The question, much like the disruption of yesteryear, is how many new jobs, industries and sectors will be created by the current change? After all it wasn’t long ago that none of the following companies existed — Amazon, Google, Twitter, FaceBook, Uber, AirBnB and Canva to mention a few.
Disruption brings with it big opportunities
Technology is changing our world. Of that there is no doubt, but like we’ve done in the past we will adjust to our new environment; we will acquire new skills and many of us have already switched our thinking to not having one career but rather a constantly changing career supported by life-long learning and reinvention. Today more than ever the old adage of adapt or die is never more important.
The good news is with change there is always upside. It is during times of change that humans are their most creative, their most innovative. People will adapt, but it is governments and policy makers who need to be careful. They will need to be on their toes for no sector will be immune to the dramatic shifts we are experiencing. In turn they had better be sure that policy, legislation and regulation adapts quickly enough to support and empower the change and those impacted by it.
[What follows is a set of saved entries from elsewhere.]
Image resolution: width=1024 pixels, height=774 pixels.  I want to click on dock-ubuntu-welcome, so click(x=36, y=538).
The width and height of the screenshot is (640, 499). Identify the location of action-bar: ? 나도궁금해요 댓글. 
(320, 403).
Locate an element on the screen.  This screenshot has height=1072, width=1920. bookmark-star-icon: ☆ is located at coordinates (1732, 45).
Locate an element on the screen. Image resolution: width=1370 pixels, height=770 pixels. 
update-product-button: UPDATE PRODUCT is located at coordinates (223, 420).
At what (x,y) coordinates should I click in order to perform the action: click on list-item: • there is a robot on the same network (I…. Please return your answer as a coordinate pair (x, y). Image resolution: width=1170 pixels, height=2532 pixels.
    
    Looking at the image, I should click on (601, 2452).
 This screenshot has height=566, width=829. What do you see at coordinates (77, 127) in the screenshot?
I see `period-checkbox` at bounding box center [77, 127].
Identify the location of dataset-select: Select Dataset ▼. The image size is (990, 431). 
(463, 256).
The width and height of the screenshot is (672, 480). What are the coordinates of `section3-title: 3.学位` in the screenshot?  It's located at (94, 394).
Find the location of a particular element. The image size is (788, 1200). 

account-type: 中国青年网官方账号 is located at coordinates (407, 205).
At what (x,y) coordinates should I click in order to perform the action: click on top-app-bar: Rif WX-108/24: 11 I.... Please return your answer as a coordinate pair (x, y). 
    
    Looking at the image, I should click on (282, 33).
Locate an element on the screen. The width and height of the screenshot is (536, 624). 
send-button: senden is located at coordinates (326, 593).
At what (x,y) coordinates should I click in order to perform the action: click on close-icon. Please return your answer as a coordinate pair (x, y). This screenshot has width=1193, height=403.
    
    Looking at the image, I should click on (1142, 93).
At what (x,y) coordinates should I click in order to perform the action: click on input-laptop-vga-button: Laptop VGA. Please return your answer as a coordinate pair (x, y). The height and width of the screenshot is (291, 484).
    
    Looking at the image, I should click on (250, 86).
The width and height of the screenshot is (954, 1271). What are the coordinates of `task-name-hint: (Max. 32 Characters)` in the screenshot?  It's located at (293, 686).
As always there will be winner and loser nations. Watch out those nations slow to adjust for the economic, social and political backlash could be intense. The scenarios are endless but ponder just one — the potential impact of driverless trucks and cars and the necessary changes in legislation to manage this. The impact of first mover nations in this regard will be massive. Notwithstanding the hundreds of lives saved and countless injuries prevented, the subsequent effect on costs, insurance, traffic flow, petrol consumption and the like would be immense.
In his book Digital vs Human, Richard Watson maintains that crucial to the introduction of driverless cars will be “the level of trust between people and machines.” He goes on to add: “No doubt many people will lose their jobs. That includes cabbies, truck drivers and even much maligned parking wardens.” This trust to which Watson refers will be critical not only to driverless cars.
But hey why worry about your job. Instead when you settle into your airplane seat on your next business trip, you may want to start worrying about a comment from a senior Boeing executive in Watson’s book who said: “A pilotless airliner is going to come. It’s just a question of when.”
As a techno-optimist I say bring it on.